── Provided text ──

A Feta Cheese Buyer's Guide for Australian Cooks


Feta is one of those ingredients that people think they know, but when you start looking at the options available in an Australian deli or cheese shop, it becomes clear that the word “feta” covers an enormous range of products with vastly different qualities.

Not all feta is created equal. The crumbly, tangy, sheep’s milk feta from Greece is a completely different product from the smooth, mild, cow’s milk cheese that many Australian supermarkets label as “feta.” Understanding the differences will transform your cooking.

What Is Real Feta?

In 2002, the European Union granted Greece a Protected Designation of Origin (PDO) for feta cheese. Under EU law, only cheese made in certain regions of Greece, from sheep’s milk or a blend of sheep’s and goat’s milk (up to 30% goat), using traditional methods, can be called “feta.”

This ruling recognised what Greeks have always known: feta is not just any white cheese in brine. It is a specific product with a specific character, shaped by the breeds of sheep, the pastures they graze on, and centuries of cheesemaking tradition.

Outside the EU, the PDO protection does not always apply, which is why you will find Australian, Danish, and Bulgarian cheeses labelled as “feta” in our shops. These can range from perfectly good to disappointing, and knowing what you are buying matters.

The Types You Will Find in Australia

Greek PDO feta - The real deal. Made from sheep’s milk (or sheep/goat blend) in Greece. It is firm enough to slice into a slab, with a crumbly texture that breaks into uneven pieces. The flavour is tangy, salty, and complex. This is what you want for a horiatiki salad and for eating on its own with olive oil.

Danish feta - Made from cow’s milk, this is the smooth, creamy white cheese that many Australians are most familiar with. It is mild, spreadable, and has a much softer texture than Greek feta. It works well in salads and cooking but tastes quite different from the Greek version.

Australian feta - Several Australian cheesemakers produce excellent feta. The best ones use sheep’s milk or goat’s milk and employ traditional brining methods. Some producers in Victoria and Tasmania are making fetas that rival Greek imports. Cow’s milk versions are also available and tend to be milder.

Bulgarian feta - Similar in style to Greek feta but with its own character. Often made from sheep’s milk with a slightly more acidic flavour profile.

───

● Set task 1: Please copy the stretch of the feta buyer's guide from "Danish feta - Made" through "to be milder." word for word.
● Set task 2: Decide whether each statement agrees with the feta buyer's guide, answering yes or no and quoting the words that settle it: (a) The European Union granted Greece a Protected Designation of Origin for feta in 2002. (b) Danish feta is made from sheep's milk. (c) Under EU law, feta may contain up to half goat's milk.
● Set task 3: Name every type of feta that the feta buyer's guide describes under the heading "The Types You Will Find in Australia".

── Source material ──

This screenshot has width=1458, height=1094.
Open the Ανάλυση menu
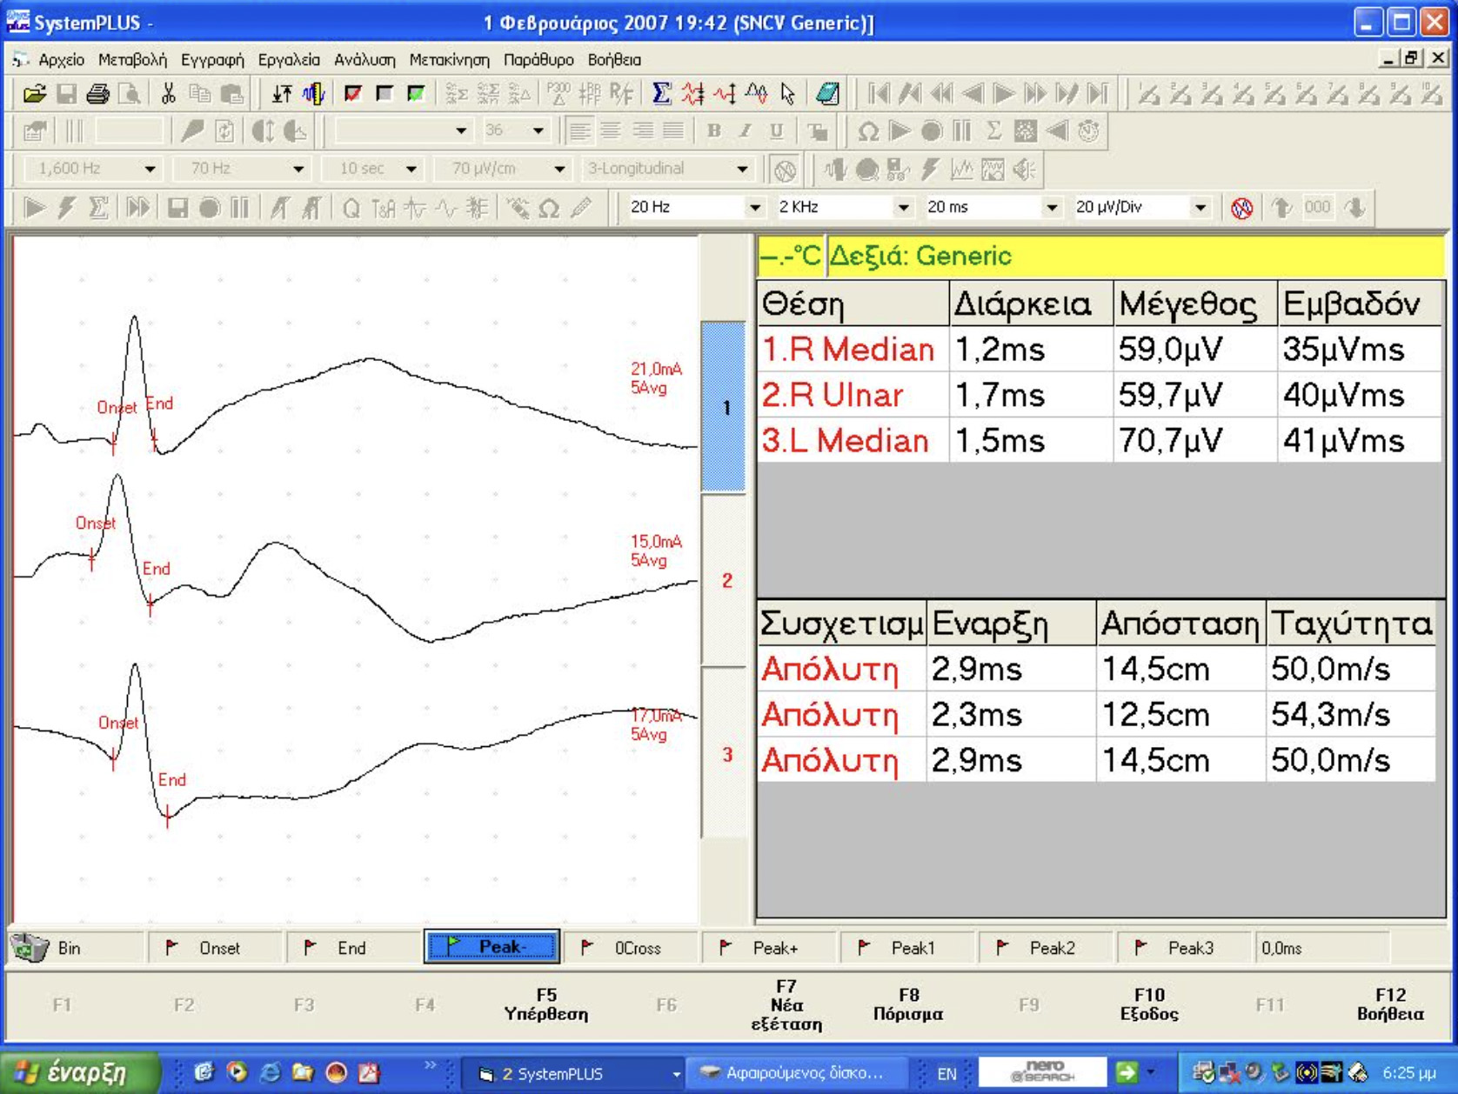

───

● Written answer 1:
Danish feta - Made from cow’s milk, this is the smooth, creamy white cheese that many Australians are most familiar with. It is mild, spreadable, and has a much softer texture than Greek feta. It works well in salads and cooking but tastes quite different from the Greek version.

Australian feta - Several Australian cheesemakers produce excellent feta. The best ones use sheep’s milk or goat’s milk and employ traditional brining methods. Some producers in Victoria and Tasmania are making fetas that rival Greek imports. Cow’s milk versions are also available and tend to be milder.

● Written answer 2:
(a) Yes: "In 2002, the European Union granted Greece a Protected Designation of Origin (PDO) for feta cheese."
(b) No: "Made from cow’s milk, this is the smooth, creamy white cheese that many Australians are most familiar with."
(c) No: "from sheep’s milk or a blend of sheep’s and goat’s milk (up to 30% goat)"

● Written answer 3:
Greek PDO feta
Danish feta
Australian feta
Bulgarian feta